=== Selected excerpt ===
- - -

I don't see how radiating bodies can follow geodesics. Can they ?
Actually, they can. See page 143 on the Detweiler-Whiting Axiom in

http://arxiv.org/abs/1102.0529
Mentz114 said:
The thing that bothers me ( probably naively) about modelling inspiralling binaries which radiate, is that the EMT will not be conservative unless a term for the GW is present in T00, which is supposed to be a Lagrangian density. So even if time dependent terms appear the total derivative wrt time is zero. In the case of a vacuum ( exterior) solution, the EMT won't come into it, but it must still exist, yes ?

BY EMT do you mean energy-momentum-tensor? Stress-energy-tensor? Anyway, my understanding from numerous papers is that the inspiralling bodies themselves don't conserve energy-momentum or angular momentum; however, the GW carries both energy-momentum, and angular momentum, such that in an asymptotically flat solution, both are conserved for total solution.

- - -

=== Given material ===
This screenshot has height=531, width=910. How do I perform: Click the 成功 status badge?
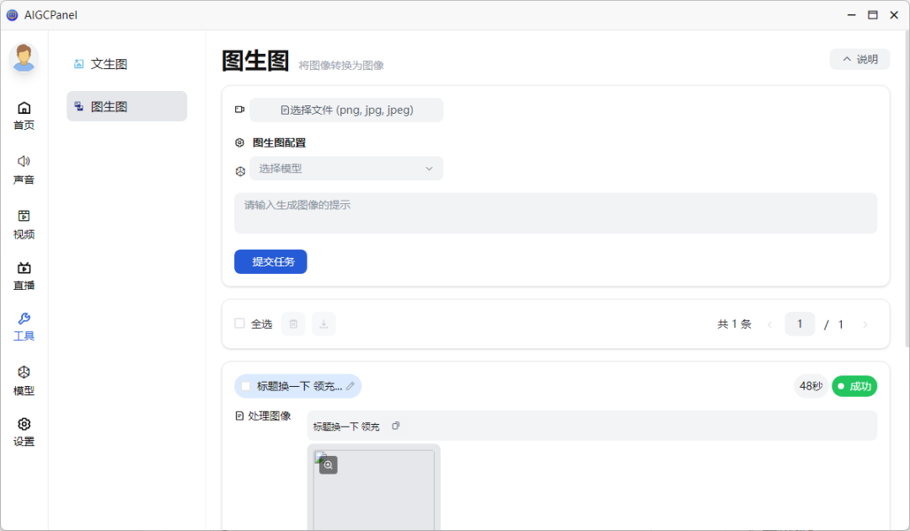854,385
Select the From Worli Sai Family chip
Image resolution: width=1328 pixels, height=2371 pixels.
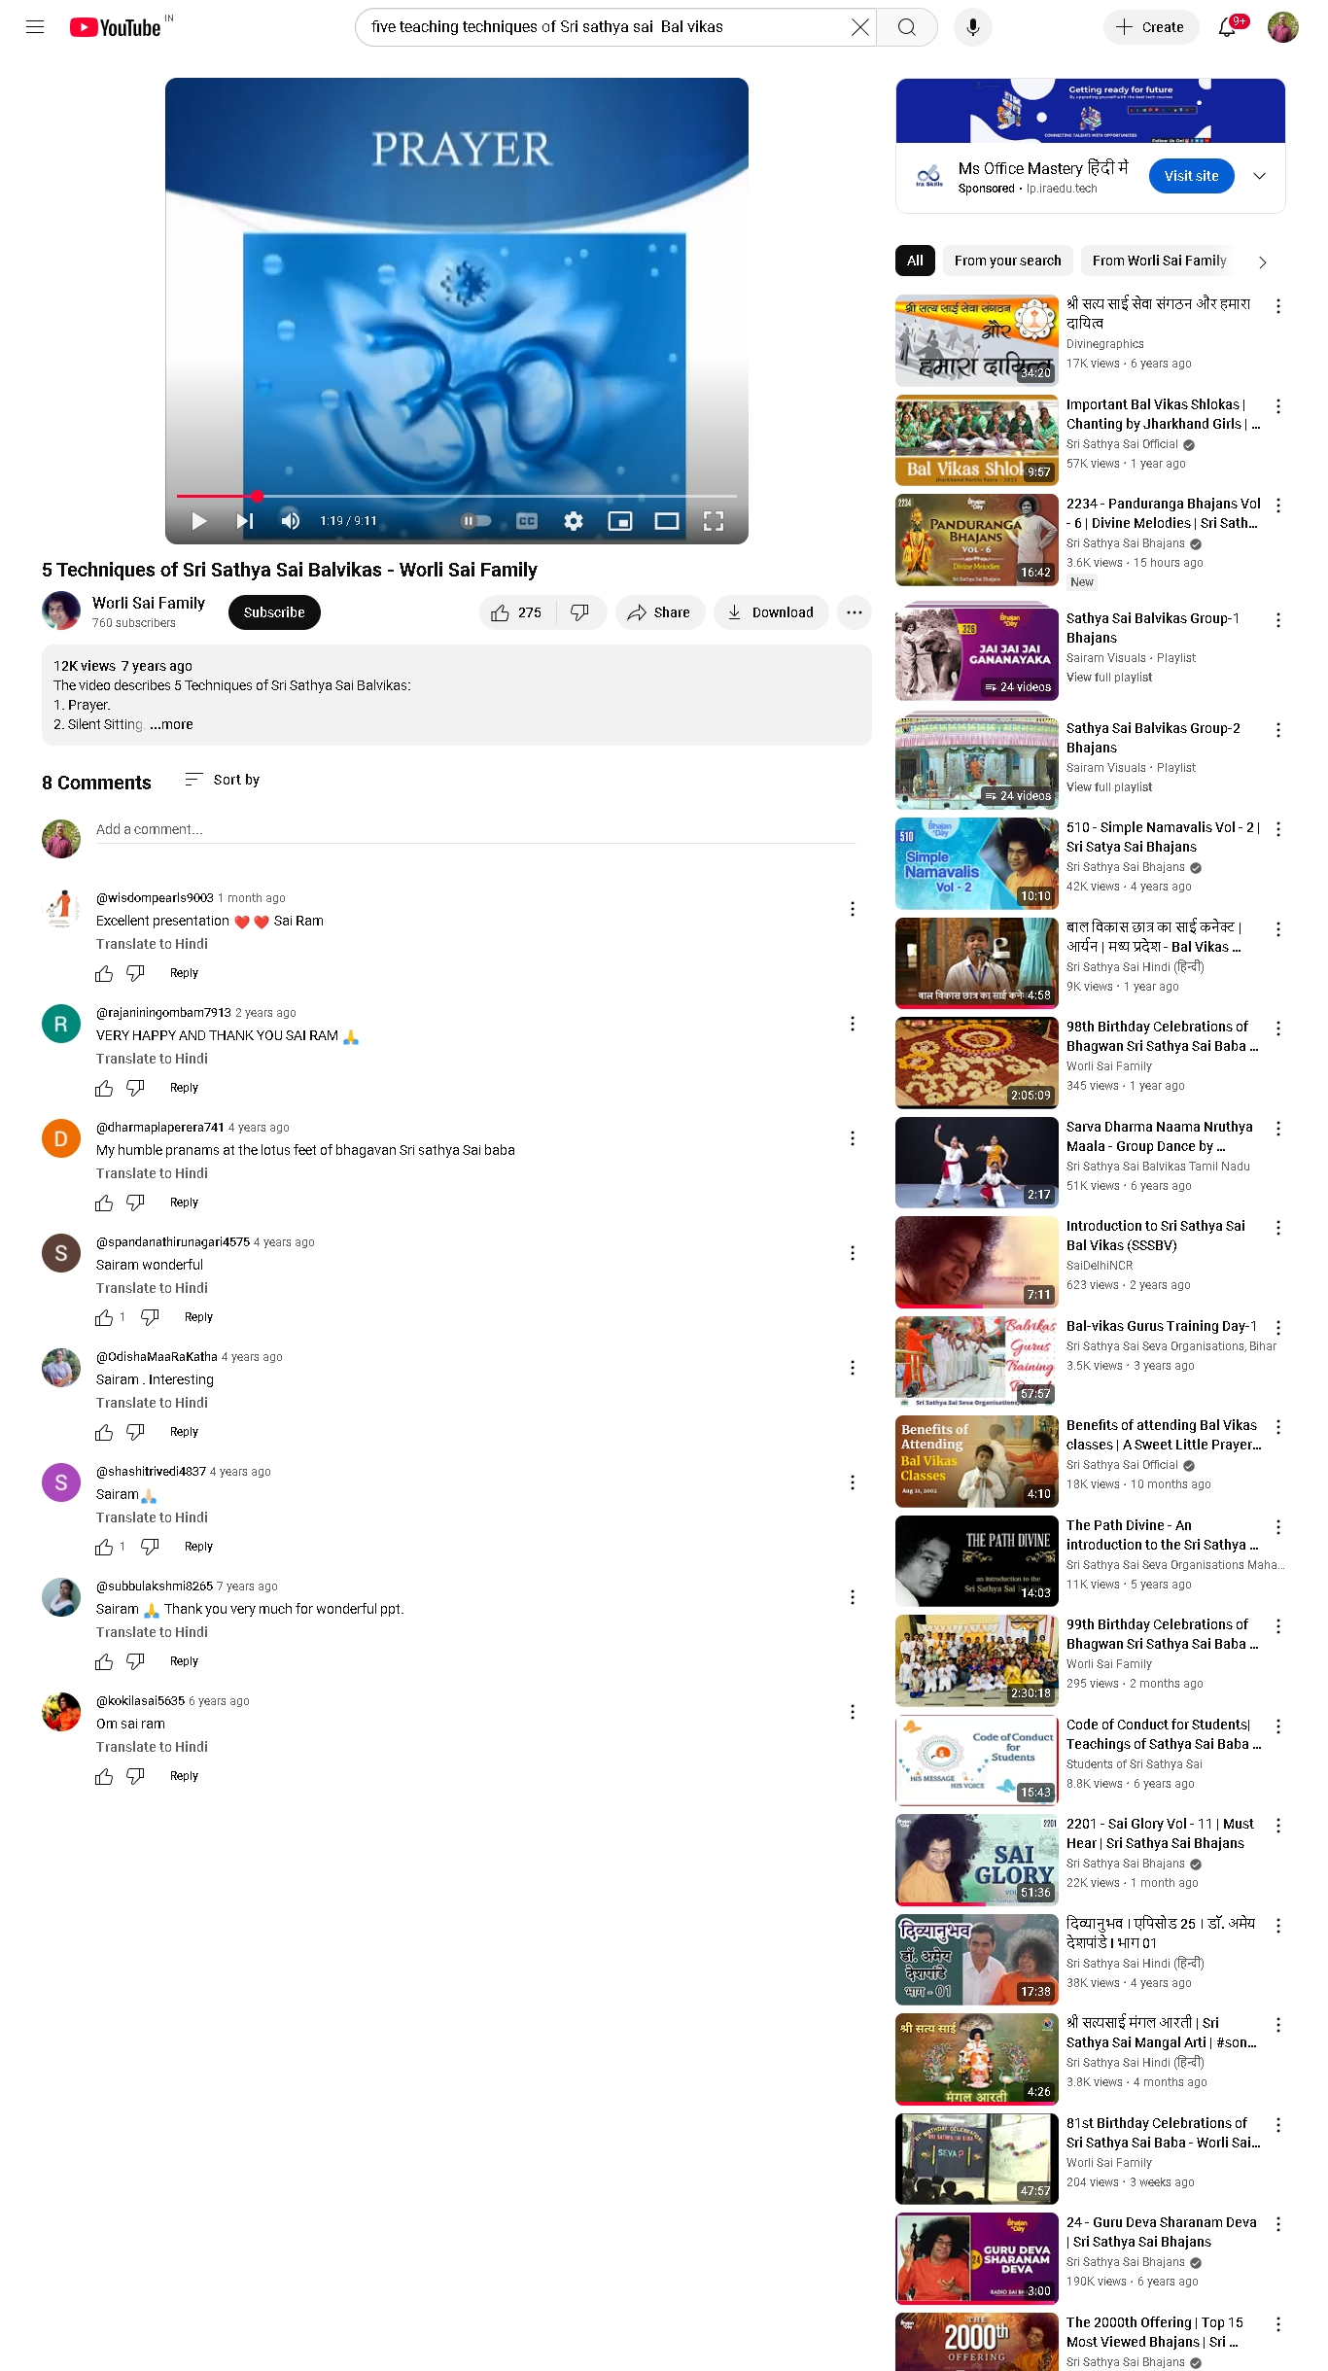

- - -

=== Work to do ===
**1)** In the discussion of radiating bodies and geodesics, copy the passage from "BY EMT do you" to "for total solution." word for word.
**2)** In the discussion of radiating bodies and geodesics, the inspiralling bodies don't conserve energy-momentum or angular momentum. According to the last reply, how are both still conserved for the total solution?
**3)** In the discussion of radiating bodies and geodesics, which page does the reply cite for the Detweiler-Whiting Axiom?

=== Exercise answers ===
**1)**
BY EMT do you mean energy-momentum-tensor? Stress-energy-tensor? Anyway, my understanding from numerous papers is that the inspiralling bodies themselves don't conserve energy-momentum or angular momentum; however, the GW carries both energy-momentum, and angular momentum, such that in an asymptotically flat solution, both are conserved for total solution.

**2)** The gravitational waves carry both energy-momentum and angular momentum. So in an asymptotically flat solution, both quantities are conserved for the total solution even though the bodies alone don't conserve them.

**3)** Page 143.